=== Task statement ===
Could you please count how many lines in the data below hold the string "thumbnail"? Reply with only the number.

=== Material supplied ===
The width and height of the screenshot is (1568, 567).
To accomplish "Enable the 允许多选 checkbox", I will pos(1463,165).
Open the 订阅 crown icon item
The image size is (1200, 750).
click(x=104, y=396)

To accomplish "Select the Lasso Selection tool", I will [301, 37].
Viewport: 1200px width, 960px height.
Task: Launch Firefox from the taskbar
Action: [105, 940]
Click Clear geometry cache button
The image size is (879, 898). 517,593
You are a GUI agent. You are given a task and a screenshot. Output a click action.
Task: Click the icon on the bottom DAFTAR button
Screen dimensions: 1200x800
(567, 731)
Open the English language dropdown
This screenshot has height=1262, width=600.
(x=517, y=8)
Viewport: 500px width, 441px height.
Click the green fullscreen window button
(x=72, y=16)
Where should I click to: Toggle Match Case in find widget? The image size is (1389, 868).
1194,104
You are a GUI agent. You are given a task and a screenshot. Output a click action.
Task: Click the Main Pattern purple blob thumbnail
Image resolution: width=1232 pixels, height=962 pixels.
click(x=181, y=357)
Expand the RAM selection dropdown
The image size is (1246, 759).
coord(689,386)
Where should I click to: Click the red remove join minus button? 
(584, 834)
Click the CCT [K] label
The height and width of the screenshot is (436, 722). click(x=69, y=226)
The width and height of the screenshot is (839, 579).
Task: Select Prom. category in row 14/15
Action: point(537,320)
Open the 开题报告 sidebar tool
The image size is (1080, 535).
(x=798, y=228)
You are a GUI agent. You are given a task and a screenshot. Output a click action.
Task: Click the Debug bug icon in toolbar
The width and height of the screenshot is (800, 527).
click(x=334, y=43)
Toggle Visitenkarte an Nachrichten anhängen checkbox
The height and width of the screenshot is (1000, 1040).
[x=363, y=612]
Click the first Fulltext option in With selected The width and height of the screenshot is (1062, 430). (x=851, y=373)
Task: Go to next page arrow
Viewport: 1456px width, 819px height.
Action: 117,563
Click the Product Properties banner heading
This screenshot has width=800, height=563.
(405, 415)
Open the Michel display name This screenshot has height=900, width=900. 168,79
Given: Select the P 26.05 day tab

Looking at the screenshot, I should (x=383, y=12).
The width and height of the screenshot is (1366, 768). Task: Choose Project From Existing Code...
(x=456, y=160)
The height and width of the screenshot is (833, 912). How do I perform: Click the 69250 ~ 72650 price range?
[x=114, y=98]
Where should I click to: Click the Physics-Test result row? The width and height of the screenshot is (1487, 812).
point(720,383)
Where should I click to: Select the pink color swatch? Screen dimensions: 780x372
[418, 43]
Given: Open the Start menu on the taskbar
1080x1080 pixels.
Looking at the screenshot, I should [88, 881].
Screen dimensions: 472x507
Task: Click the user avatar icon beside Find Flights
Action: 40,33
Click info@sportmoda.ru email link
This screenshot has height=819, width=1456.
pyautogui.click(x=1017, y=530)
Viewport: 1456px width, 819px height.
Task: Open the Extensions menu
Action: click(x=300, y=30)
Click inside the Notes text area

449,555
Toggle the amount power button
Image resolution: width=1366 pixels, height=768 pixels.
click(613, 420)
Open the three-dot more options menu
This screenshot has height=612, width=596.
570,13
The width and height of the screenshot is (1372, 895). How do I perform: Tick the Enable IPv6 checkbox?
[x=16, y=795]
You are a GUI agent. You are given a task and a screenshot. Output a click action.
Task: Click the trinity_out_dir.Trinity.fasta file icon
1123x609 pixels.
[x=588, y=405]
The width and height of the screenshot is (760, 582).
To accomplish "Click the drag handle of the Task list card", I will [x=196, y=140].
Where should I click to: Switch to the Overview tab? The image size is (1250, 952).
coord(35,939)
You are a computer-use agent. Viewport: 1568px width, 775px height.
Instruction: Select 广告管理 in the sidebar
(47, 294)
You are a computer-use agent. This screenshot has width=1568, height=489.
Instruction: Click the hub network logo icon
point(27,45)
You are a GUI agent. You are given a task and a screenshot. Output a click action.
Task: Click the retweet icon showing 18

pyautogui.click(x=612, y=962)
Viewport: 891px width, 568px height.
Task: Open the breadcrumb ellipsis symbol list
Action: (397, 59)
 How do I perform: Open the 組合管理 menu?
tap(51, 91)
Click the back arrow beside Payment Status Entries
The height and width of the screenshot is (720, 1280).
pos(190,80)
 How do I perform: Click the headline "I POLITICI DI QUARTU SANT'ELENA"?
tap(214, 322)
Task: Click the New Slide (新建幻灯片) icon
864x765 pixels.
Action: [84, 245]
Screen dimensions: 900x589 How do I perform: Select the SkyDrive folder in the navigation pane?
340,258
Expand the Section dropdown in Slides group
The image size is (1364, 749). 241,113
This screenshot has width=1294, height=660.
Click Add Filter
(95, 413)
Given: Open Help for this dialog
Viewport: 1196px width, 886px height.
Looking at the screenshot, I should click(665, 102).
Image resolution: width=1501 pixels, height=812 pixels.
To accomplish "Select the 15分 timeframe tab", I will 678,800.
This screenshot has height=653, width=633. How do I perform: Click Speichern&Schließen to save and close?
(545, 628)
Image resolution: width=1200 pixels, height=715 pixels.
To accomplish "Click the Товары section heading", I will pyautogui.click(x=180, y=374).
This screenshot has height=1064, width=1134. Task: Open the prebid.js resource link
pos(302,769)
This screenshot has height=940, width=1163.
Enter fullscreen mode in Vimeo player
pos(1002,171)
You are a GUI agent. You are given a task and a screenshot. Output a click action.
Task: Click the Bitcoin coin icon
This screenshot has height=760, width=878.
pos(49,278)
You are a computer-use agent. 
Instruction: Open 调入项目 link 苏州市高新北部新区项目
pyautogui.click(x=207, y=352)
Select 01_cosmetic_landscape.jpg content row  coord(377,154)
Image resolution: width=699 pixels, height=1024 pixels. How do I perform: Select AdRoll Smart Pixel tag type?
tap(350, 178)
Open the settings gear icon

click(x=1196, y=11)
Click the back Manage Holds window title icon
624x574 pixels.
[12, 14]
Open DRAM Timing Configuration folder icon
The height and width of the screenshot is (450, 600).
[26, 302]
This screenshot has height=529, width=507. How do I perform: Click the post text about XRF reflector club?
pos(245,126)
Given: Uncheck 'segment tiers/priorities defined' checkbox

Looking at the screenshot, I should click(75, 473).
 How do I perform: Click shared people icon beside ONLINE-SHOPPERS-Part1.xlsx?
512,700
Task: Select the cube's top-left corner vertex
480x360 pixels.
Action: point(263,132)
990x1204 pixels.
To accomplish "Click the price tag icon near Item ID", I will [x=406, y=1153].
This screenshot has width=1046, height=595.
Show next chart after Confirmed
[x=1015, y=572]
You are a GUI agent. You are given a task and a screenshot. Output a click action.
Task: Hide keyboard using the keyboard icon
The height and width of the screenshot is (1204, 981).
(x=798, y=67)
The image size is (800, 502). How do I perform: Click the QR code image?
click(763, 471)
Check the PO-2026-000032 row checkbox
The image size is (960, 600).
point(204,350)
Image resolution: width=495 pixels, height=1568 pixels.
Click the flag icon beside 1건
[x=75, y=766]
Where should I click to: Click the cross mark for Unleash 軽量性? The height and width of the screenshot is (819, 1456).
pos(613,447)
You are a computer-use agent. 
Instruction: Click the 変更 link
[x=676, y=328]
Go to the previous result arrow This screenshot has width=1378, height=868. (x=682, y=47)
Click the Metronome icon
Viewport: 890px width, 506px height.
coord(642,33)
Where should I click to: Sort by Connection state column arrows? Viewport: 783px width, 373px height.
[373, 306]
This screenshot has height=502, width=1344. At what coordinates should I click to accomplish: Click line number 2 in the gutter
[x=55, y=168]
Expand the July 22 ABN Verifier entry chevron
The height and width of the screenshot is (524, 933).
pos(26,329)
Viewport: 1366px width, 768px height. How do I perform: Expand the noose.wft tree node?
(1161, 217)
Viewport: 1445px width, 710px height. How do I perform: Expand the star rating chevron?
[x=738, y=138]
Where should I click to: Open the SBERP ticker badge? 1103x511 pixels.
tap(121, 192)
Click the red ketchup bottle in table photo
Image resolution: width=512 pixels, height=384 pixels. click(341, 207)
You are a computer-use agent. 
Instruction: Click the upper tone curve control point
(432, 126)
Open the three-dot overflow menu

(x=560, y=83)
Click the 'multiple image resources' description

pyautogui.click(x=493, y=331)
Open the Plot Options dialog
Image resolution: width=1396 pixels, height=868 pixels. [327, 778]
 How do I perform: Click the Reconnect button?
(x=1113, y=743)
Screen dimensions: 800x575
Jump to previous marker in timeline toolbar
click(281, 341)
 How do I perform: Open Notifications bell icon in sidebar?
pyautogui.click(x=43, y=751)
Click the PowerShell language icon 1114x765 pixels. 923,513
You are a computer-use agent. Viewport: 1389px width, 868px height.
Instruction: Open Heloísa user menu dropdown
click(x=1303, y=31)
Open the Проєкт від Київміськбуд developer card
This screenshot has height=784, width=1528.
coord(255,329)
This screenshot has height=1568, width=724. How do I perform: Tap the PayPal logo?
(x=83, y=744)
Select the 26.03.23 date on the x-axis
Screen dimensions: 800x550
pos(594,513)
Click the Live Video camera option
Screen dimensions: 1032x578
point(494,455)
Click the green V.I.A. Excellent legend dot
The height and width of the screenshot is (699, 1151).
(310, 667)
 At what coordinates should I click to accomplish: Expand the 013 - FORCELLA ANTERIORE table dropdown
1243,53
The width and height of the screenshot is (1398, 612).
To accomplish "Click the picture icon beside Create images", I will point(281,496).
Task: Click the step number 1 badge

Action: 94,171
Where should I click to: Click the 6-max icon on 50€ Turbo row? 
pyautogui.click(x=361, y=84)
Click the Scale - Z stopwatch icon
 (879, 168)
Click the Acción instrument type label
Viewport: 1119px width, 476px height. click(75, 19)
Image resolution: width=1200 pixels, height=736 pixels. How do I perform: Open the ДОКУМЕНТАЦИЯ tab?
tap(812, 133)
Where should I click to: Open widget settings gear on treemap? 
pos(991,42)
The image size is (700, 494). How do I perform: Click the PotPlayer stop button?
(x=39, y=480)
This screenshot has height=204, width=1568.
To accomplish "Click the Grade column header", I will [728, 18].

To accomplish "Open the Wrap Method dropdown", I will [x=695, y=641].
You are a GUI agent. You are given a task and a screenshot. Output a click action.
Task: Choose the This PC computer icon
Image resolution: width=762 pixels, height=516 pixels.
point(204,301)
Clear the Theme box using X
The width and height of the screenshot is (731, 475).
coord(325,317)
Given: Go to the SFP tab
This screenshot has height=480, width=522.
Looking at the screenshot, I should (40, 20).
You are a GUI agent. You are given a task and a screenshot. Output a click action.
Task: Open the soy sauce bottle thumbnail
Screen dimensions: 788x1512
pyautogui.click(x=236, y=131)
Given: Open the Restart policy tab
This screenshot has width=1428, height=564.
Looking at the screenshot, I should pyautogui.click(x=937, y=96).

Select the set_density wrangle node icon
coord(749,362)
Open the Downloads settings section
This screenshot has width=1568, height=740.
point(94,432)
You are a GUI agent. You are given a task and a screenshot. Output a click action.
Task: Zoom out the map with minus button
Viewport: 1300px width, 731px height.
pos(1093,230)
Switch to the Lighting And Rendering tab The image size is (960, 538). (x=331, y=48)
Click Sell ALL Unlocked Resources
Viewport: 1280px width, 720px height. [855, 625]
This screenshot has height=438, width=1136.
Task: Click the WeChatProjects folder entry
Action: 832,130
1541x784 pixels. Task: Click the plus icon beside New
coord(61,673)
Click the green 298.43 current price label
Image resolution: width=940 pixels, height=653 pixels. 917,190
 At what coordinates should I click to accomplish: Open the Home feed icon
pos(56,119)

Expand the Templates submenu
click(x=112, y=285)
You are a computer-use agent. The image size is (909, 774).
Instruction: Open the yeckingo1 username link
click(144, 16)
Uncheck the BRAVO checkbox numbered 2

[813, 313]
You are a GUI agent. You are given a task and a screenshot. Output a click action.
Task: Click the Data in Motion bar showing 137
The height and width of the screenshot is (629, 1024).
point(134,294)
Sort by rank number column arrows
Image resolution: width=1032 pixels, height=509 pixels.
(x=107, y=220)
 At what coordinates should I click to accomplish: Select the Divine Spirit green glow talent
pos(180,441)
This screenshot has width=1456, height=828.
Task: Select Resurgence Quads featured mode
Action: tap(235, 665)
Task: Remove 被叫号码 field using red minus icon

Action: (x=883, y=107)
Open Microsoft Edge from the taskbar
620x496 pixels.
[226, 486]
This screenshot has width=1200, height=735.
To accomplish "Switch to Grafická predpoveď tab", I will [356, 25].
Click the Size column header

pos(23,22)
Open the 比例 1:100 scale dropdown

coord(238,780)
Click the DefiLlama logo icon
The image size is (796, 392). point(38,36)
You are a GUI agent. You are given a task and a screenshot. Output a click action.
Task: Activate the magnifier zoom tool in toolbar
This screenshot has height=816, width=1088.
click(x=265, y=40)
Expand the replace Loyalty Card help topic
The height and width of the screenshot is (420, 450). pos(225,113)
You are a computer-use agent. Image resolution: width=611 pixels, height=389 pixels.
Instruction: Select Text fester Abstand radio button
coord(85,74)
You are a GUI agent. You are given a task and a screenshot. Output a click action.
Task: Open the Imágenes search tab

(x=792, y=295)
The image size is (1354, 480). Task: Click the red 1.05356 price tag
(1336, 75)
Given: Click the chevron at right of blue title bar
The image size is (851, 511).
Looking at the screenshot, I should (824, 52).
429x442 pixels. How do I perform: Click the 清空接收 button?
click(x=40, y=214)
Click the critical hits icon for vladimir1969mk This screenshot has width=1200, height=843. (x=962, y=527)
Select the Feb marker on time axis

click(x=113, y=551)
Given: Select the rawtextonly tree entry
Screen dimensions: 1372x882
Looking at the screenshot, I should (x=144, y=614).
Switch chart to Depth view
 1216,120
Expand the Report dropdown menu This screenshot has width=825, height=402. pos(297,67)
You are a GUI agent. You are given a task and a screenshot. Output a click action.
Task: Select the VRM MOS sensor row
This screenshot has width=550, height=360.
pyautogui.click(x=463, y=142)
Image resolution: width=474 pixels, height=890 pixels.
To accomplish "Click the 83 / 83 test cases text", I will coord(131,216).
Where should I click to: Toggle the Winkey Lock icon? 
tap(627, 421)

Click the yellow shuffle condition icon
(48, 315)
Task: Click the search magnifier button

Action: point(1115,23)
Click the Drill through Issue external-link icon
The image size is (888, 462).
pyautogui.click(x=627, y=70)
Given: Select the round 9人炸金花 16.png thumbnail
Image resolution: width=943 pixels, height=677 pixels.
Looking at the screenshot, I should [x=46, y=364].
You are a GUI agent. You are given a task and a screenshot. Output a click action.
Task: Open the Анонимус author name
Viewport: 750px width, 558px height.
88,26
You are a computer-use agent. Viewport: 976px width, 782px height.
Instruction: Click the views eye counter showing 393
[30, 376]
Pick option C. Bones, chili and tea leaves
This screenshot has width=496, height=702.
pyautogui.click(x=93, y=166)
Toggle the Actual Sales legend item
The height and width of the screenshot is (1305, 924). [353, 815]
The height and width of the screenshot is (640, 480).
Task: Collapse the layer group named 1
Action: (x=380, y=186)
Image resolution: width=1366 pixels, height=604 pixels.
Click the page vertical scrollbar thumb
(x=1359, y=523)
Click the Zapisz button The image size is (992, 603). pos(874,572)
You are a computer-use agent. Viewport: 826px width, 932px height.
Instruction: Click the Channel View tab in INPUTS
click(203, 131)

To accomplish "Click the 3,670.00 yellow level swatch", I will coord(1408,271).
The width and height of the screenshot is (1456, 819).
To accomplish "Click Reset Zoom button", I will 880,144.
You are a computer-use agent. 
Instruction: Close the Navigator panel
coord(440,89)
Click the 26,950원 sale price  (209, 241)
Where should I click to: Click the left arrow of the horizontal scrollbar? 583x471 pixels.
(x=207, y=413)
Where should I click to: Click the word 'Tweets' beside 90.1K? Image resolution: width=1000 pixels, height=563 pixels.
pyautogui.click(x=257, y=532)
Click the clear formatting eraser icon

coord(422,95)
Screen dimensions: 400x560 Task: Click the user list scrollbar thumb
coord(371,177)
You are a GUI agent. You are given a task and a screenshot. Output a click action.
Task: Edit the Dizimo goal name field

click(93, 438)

=== The completed task ===
3